How to complete this task:
For the material below, the expected output is exactly the lines between the line holding "You are a computer-use agent. This" and the line holding "This screenshot has height=796, width=1328.", inclusive, with pictures left out.

◇ ◇ ◇ ◇ ◇ ◇ ◇

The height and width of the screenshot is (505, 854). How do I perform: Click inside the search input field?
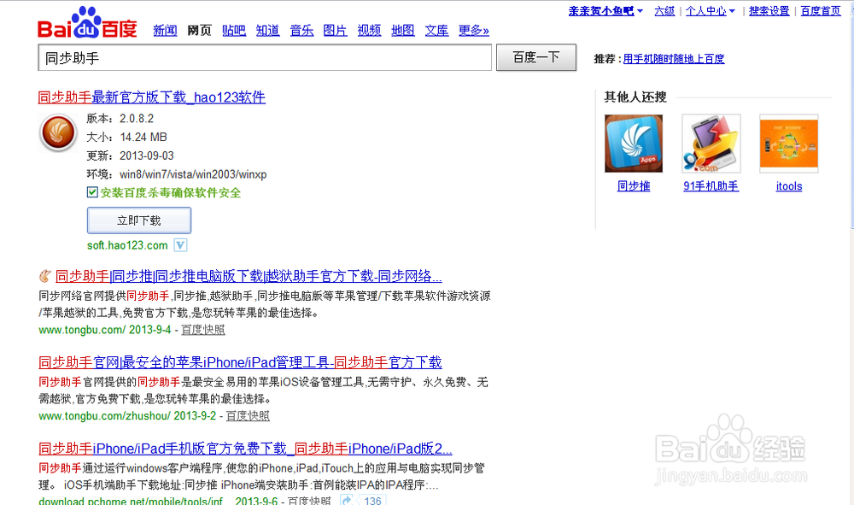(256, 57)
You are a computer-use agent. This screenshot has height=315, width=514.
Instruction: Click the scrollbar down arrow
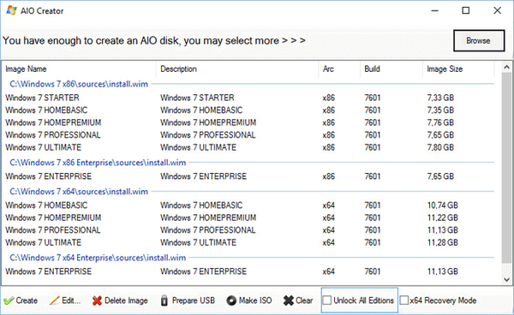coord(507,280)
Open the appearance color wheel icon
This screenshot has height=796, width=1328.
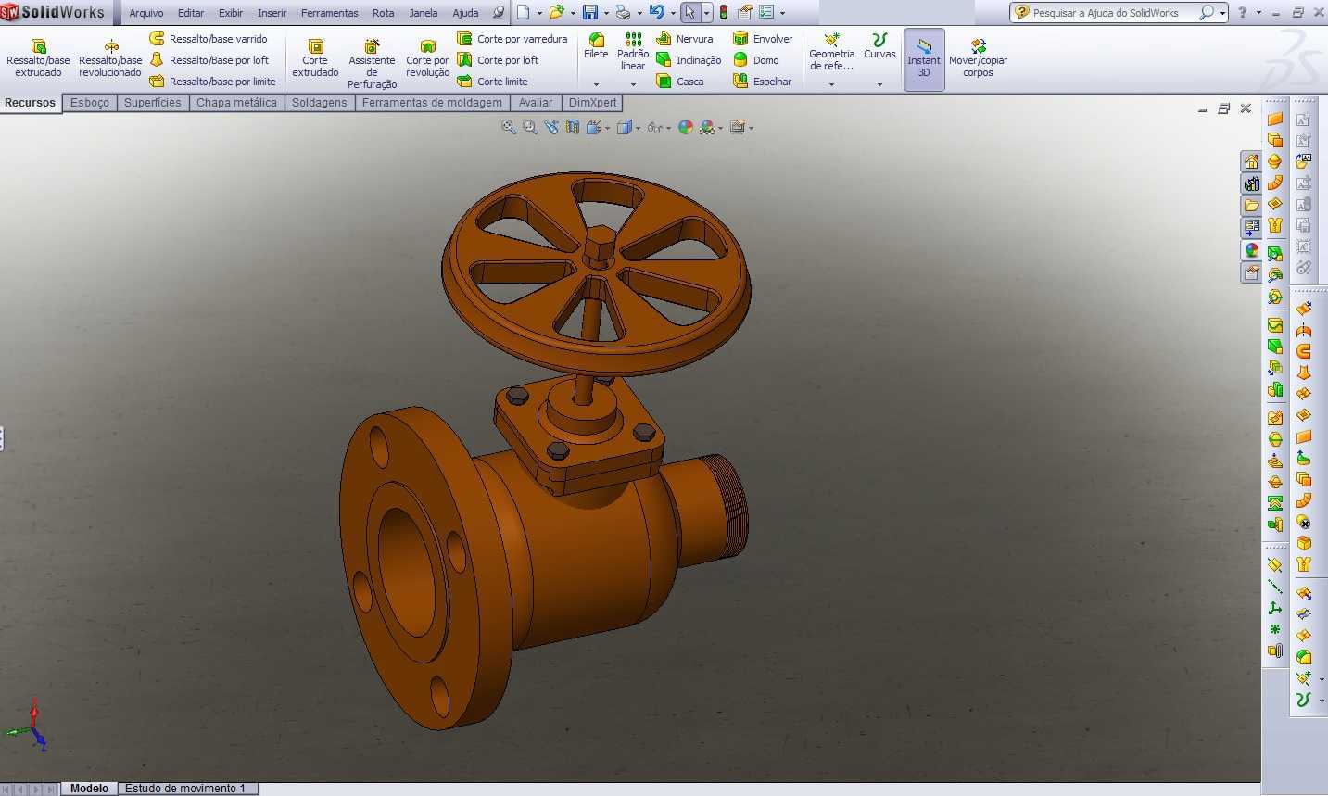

◇ ◇ ◇ ◇ ◇ ◇ ◇

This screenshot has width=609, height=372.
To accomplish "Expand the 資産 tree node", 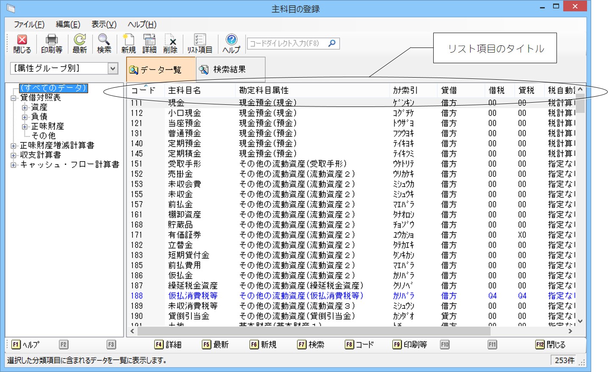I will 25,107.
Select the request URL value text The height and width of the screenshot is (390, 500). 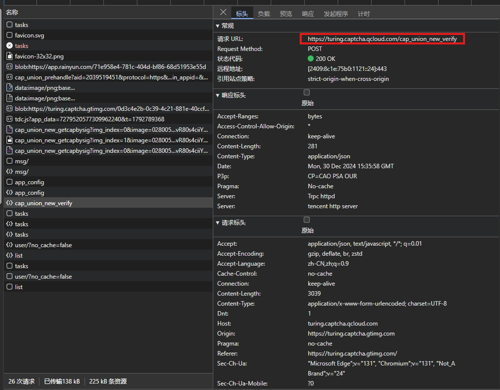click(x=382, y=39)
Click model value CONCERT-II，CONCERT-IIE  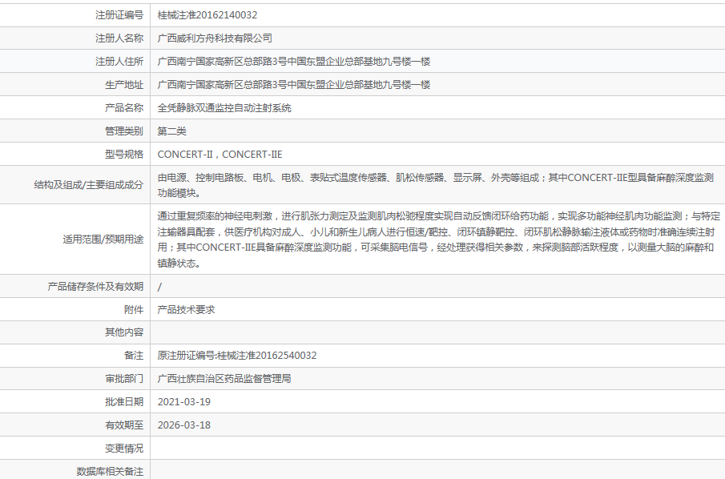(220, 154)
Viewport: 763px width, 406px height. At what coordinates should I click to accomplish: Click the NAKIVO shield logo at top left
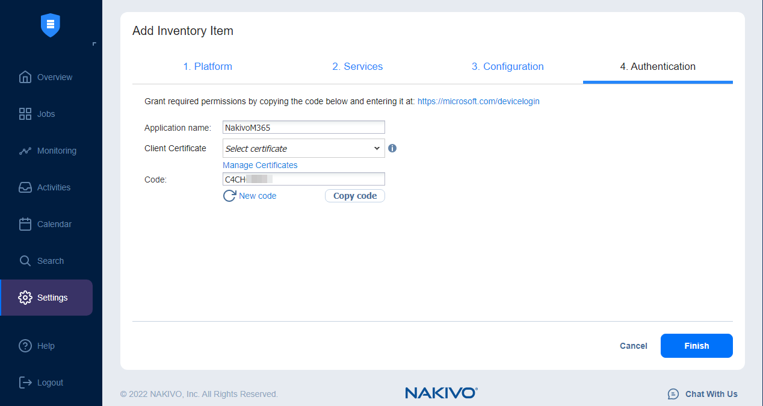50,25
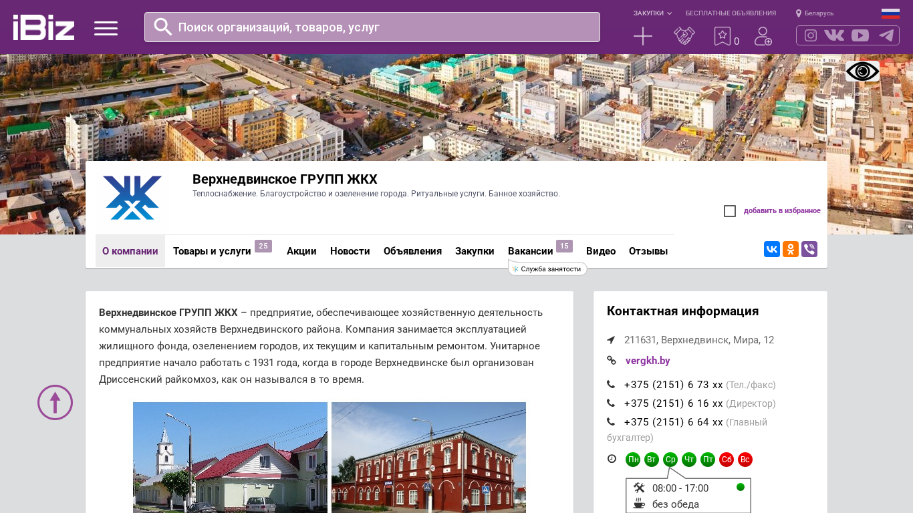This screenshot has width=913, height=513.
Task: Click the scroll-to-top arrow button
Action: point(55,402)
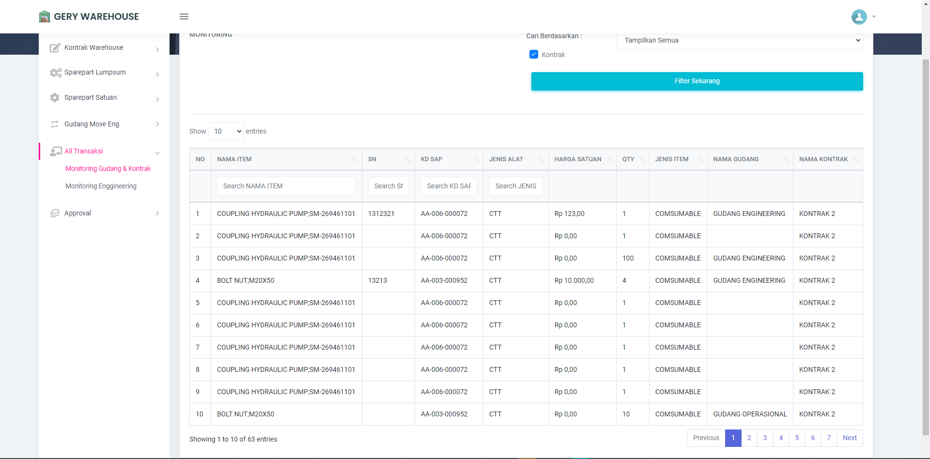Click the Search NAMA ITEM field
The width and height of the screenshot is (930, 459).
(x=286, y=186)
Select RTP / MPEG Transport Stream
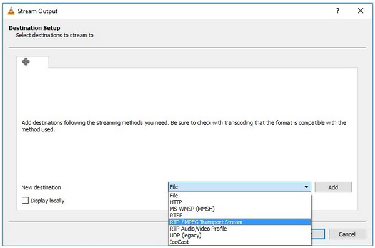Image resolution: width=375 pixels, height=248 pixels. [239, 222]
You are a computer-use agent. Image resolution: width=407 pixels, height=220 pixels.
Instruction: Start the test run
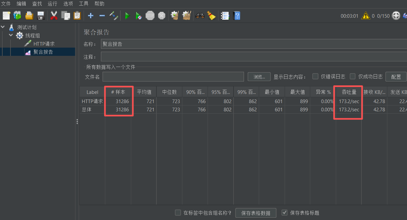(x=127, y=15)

◇ ◇ ◇ ◇ ◇ ◇ ◇

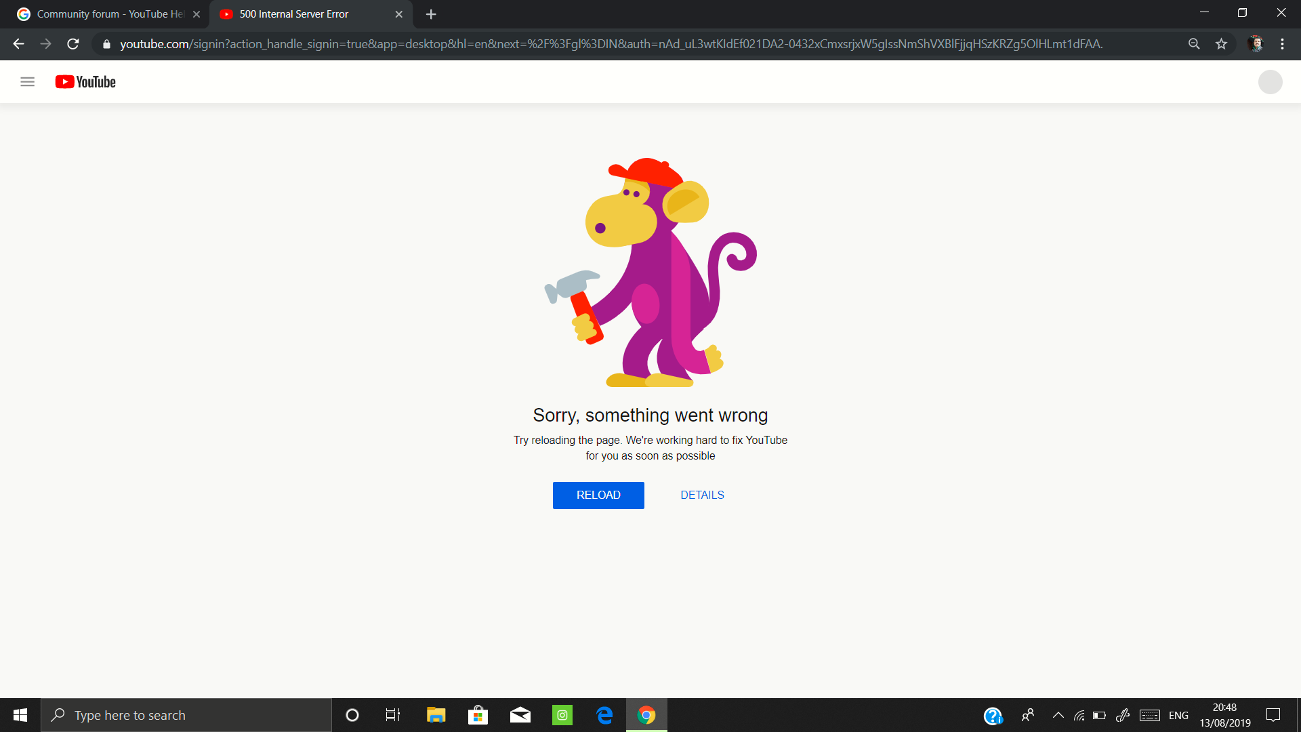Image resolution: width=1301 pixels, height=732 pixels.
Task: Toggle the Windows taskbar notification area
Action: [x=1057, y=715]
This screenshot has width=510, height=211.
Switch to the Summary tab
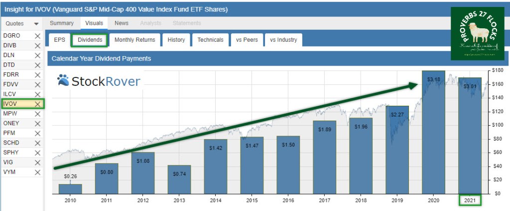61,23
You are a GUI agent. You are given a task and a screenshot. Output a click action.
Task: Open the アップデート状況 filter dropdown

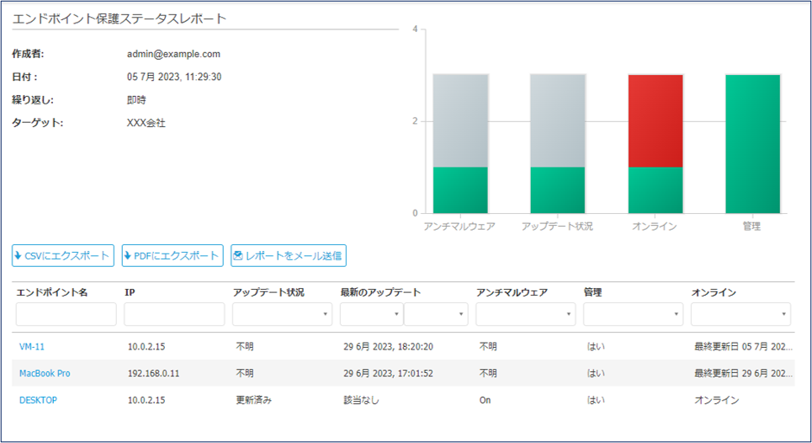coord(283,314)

◇ ◇ ◇ ◇ ◇ ◇ ◇

Task response:
You are a computer-use agent. This screenshot has height=315, width=514.
Instruction: Click the scrollbar down arrow
coord(507,280)
Open the appearance color wheel icon
This screenshot has height=796, width=1328.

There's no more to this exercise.